Im Ernst! Die zwei Zuger Autoren Judith Stadlin & Michael van Orsouw (Satz&Pfeffer) erzählten gestern in der Loge Epsioden und Geschichten, die ausnahmslos aus Städte-, Dörfer- und Weilernamen aus der Schweiz, Deutschland und Österreich bestanden. Was in der Theorie abschreckend sperrig klingen kann, war live bloss famos und grandios. Amüsante, intelligente Unterhaltung, die zuweilen klang, als ob sich ne Hong-Kong-Chinesin am Niederösterreichischen vergreifen würde, die zeigte, wie dehnbar Sprache ist...

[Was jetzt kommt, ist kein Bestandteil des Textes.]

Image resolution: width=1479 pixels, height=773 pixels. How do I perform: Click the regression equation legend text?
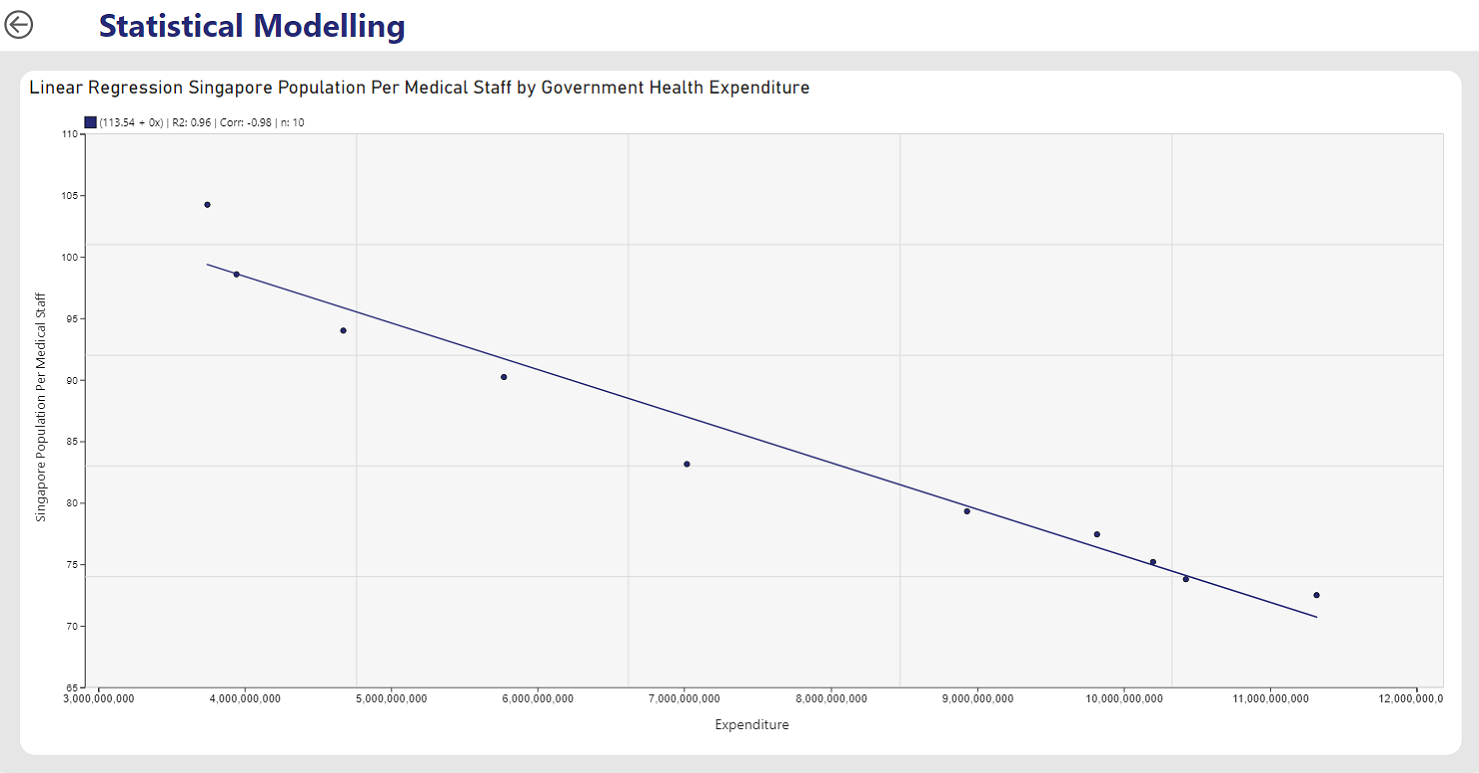pyautogui.click(x=200, y=122)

Die Frage, wie man auf solch eine absurde Idee kommt, Geschichten mit Ortsnamen zu schreiben, wird gleich am Anfang beantwortet. Schuld an allem sind – einmal mehr – die Kinder. So fuhr man nach erholsamen Urlaubstagen durch halb Deutschland zurück in die Schweiz und was passierte dabei? Es wurde gequengelt, gejammert und sich gelangweilt auf dem Rücksitz. Auf einmal wurde die Jungschar jedoch aufmerksam auf Ortstafeln mit seltsamen Namen. Wie zum Beispiel – was schon wieder? – irgend so ein Loch war dabei. Scheissloch? Bösloch? Hölloch? Irgenwann kam «Afrika», später «Oberneger» und man begann sich zu fragen, ob man denn tatsächlich auf dem rechten Highway fuhr. Die Storys wurden jedoch nicht bloss verlesen, sondern aktiv präsentiert, gespielt mit passenen Requisiten, die dem Gesamtkunstwerk eine weitere komische Facette gaben. So paffte Judith Stadlin – in der ansonsten rauchfreien Loge – zum ersten Mal. Es wurden Picknicks veranstaltet oder Müll auf den Boden geworfen und das alles mit der passenden Mimik, denn schliesslich hatte man es – zumindest zur Hälfte – mit ausgebildetem Schauspielpersonal zu tun. Mal poetisch, mal obszön, immer jedoch höchst köstlich, clever und – vor allem – kurzweilig, chauffierten Satz&Pfeffer das zahlreich erschiene und merklich begeisterte Publikum durch ihr Programm. Am Ende hatte gar noch Marcel Reich-Ranicki einen kurzen Gastauftritt, wenn leider auch nur in Foto und Ton, bevor das Duo unter anhaltendem Applaus die Bühne verliess. Dass gar der Schweizer Literaturdinosaurier Peter Bichsel der Inhalt des dazugehörigen und hier erwerbbaren Buches als «sehr schöne Texte» bezeichnete, imponiert mir noch beinahe mehr, als der Erfolg der Städte-Rallye in Berlin. Die beiden sind, zusammen mit andern, am MI 4. November 2009, um 20 Uhr erneut in der Loge zu Gast. Es wird zum ersten Mal das «Freie Komma Kollektiv» auftreten und die erste Luzerner Lesebühne einweihen.